◆ What you need to do:
Given the material below, return only the lines starting at the line with "Open settings gear" and ending at the line with "Viewport: 884px width, 1014px height.", exactly as they appear.
★ ★ ★ ★ ★ ★ ★
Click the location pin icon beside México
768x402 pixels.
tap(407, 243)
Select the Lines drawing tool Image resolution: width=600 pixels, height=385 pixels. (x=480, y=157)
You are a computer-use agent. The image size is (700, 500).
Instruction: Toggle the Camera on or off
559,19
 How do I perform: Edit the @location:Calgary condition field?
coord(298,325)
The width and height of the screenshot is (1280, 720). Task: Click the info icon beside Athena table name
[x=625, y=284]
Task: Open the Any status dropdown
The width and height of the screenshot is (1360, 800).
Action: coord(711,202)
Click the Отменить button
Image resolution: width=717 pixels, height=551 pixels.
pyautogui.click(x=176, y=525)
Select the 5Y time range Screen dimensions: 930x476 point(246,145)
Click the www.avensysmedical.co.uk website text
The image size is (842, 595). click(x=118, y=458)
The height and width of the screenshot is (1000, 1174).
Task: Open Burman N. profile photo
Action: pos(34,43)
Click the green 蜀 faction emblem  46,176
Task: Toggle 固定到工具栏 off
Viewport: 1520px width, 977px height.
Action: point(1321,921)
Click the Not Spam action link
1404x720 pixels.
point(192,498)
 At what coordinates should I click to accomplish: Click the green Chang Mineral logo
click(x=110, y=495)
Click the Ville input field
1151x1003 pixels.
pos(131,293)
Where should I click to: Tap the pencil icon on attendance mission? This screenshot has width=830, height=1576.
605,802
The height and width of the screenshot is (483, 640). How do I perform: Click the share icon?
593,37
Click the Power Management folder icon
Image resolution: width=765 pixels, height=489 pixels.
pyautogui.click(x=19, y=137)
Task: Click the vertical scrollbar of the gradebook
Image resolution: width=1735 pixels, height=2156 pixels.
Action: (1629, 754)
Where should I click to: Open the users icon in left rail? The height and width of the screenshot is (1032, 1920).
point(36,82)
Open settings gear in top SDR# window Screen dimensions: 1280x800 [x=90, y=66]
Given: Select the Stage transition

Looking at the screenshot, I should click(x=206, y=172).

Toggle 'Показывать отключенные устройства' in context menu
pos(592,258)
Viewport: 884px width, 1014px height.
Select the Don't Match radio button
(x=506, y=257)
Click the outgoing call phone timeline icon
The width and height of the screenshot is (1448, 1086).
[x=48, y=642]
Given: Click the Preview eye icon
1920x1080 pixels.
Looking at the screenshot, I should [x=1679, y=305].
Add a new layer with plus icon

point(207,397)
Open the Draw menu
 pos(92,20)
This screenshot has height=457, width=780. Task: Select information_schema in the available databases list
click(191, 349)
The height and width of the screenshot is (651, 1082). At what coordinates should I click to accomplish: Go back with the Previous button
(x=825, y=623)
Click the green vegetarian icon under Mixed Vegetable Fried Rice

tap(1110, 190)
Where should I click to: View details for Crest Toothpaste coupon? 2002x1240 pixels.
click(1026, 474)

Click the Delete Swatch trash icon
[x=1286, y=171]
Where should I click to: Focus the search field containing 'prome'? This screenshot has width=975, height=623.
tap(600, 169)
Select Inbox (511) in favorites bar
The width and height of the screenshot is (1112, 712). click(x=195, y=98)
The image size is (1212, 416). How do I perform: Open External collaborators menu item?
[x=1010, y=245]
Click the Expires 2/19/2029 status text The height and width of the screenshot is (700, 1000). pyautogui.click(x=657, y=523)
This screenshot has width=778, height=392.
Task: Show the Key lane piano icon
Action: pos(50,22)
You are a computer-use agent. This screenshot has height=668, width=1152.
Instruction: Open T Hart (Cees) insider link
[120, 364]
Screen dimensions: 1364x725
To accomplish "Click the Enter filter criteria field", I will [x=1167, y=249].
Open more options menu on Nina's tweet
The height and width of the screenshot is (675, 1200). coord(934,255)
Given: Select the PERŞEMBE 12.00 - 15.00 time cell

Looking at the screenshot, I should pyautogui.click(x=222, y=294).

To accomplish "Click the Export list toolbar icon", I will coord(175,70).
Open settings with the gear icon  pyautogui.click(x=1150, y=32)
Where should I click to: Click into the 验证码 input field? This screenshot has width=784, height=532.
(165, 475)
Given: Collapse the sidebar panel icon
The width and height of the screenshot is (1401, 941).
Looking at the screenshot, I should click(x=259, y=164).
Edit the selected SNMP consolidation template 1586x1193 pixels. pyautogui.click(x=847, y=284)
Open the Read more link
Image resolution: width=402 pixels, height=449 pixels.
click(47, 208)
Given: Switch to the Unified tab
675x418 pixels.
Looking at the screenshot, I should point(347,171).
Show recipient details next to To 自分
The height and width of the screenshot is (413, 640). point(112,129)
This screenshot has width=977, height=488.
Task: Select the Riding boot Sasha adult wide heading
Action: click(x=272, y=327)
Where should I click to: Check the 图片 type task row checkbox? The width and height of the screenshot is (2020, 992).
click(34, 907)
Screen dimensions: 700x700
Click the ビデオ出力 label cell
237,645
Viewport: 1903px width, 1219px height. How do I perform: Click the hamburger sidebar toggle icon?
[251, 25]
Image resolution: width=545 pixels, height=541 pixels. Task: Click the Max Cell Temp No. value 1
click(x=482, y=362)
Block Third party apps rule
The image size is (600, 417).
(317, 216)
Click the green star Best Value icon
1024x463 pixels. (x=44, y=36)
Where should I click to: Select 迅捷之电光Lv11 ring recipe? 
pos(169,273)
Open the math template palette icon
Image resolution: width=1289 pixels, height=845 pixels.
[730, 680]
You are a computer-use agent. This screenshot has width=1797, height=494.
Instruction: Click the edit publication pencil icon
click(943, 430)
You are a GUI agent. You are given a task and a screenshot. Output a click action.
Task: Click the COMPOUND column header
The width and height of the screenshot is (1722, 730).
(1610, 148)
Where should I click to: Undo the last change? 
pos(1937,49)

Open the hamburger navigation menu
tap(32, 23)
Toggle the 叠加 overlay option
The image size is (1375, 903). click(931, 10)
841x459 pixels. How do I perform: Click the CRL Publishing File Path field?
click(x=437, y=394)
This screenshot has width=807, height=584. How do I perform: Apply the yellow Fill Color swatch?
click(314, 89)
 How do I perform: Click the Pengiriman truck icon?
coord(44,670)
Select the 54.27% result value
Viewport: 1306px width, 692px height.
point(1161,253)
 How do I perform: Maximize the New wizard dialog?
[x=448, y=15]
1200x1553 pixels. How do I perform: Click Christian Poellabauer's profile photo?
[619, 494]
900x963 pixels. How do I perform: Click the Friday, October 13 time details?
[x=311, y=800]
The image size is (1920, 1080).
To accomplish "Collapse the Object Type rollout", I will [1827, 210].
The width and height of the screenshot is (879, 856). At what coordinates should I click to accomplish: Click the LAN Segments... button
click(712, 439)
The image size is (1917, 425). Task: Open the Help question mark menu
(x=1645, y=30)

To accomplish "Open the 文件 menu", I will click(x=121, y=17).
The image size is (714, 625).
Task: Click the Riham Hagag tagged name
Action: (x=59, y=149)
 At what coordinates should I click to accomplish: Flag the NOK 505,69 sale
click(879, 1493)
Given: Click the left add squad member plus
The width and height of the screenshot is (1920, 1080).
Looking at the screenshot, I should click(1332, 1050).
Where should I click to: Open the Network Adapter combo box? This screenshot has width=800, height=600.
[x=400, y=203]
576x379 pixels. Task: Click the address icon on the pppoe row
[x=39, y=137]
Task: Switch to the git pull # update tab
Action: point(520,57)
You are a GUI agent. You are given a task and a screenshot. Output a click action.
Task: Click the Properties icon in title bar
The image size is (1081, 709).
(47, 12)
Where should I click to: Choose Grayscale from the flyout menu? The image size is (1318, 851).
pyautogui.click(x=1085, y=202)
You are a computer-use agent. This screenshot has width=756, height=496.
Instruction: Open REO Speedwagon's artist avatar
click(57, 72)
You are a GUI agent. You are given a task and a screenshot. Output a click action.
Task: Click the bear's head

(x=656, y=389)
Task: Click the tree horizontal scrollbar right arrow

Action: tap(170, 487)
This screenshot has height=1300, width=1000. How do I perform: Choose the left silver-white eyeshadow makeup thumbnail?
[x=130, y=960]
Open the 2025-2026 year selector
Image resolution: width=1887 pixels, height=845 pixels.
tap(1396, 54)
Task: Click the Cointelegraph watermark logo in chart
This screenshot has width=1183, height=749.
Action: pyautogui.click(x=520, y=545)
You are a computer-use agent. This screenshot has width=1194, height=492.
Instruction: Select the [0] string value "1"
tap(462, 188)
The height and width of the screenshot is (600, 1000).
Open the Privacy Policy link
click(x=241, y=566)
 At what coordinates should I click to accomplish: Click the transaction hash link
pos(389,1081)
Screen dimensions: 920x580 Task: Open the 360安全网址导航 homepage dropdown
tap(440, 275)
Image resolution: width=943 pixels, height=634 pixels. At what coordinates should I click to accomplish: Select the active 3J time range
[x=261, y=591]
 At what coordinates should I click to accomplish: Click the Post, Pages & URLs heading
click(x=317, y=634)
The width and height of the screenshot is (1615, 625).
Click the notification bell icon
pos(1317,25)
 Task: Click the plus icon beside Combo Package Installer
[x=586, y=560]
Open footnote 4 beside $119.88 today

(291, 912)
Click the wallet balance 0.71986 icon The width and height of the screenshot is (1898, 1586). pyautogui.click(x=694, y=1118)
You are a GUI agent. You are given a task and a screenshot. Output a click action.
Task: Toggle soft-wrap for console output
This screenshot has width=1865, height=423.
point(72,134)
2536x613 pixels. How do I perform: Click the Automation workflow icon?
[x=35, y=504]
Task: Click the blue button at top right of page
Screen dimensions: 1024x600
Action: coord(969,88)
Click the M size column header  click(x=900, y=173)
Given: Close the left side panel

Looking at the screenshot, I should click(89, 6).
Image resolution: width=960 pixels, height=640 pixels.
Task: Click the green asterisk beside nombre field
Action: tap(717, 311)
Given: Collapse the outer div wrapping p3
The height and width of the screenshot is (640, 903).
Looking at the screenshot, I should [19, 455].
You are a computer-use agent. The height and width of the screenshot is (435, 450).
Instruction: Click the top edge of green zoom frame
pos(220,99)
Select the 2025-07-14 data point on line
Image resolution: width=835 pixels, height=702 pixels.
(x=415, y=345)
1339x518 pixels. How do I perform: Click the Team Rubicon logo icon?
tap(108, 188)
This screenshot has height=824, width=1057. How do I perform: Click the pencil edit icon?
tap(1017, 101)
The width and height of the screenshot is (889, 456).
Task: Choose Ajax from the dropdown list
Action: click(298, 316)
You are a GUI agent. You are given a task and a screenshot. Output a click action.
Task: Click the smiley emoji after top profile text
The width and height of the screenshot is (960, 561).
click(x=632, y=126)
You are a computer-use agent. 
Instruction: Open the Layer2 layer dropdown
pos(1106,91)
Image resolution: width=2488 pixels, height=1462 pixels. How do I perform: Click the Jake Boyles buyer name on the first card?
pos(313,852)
★ ★ ★ ★ ★ ★ ★
◆ Output below:
Open settings gear in top SDR# window Screen dimensions: 1280x800 [x=90, y=66]
Given: Select the Stage transition

Looking at the screenshot, I should click(x=206, y=172).

Toggle 'Показывать отключенные устройства' in context menu
pos(592,258)
Viewport: 884px width, 1014px height.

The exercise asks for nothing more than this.